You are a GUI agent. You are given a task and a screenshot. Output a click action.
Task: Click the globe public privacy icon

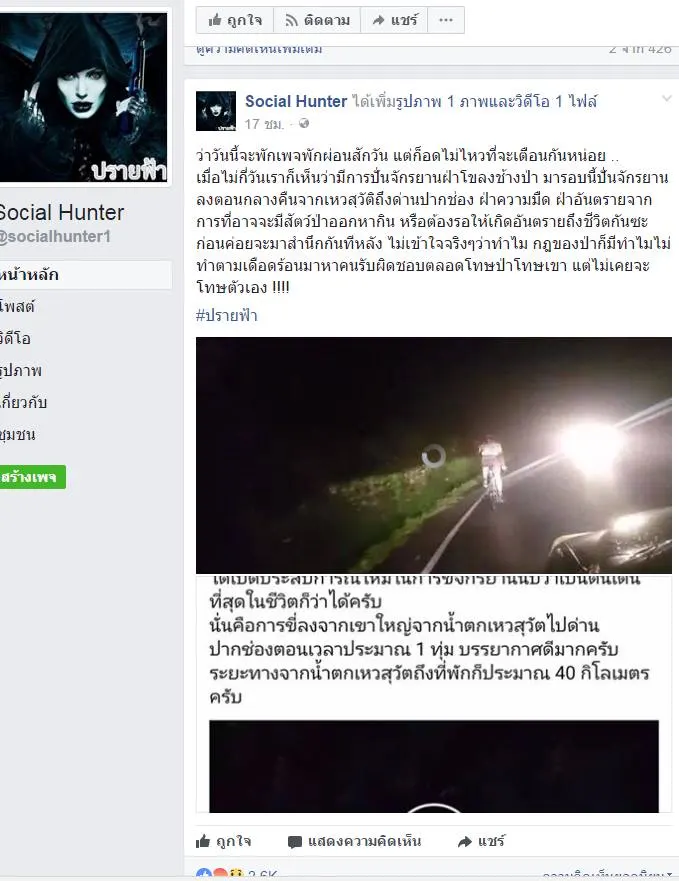tap(304, 124)
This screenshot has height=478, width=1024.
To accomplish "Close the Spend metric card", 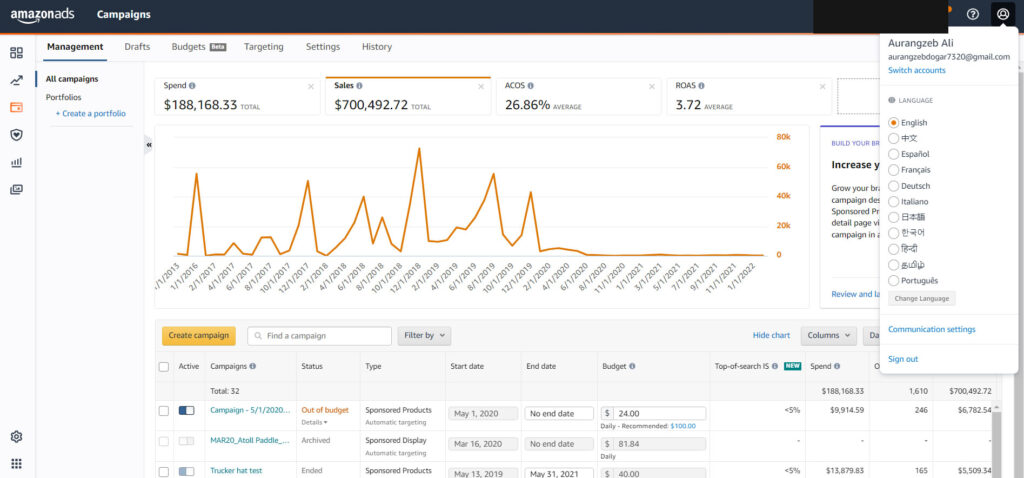I will (311, 86).
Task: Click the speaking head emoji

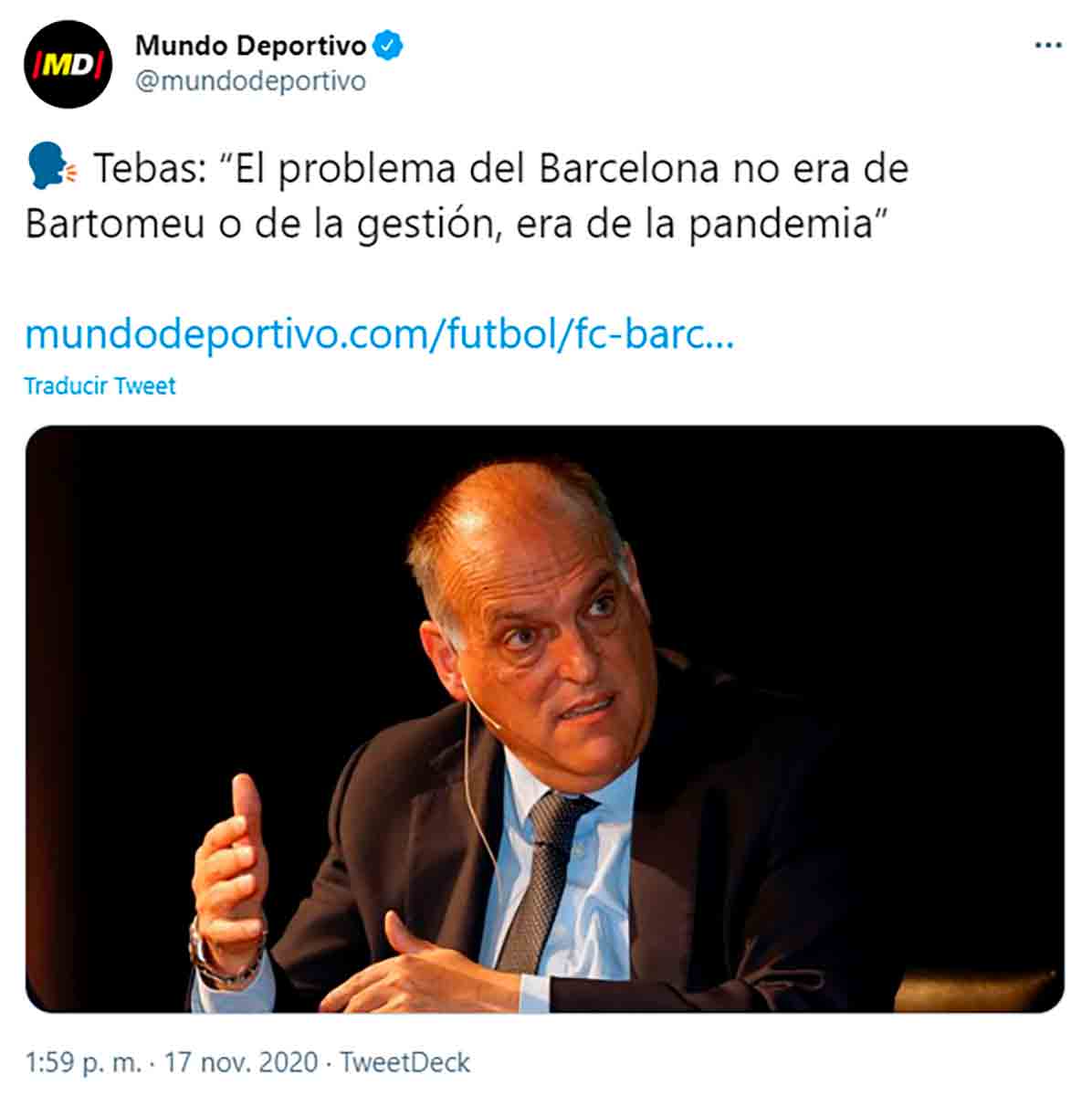Action: 52,170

══════════════════════════════

YOUR TASK:
Return each line of the data that contains the string "screenshot".

RESPONSE AREA:
You are a GUI agent. You are given a task and a screenshot. Output a click action.
This screenshot has height=478, width=1024.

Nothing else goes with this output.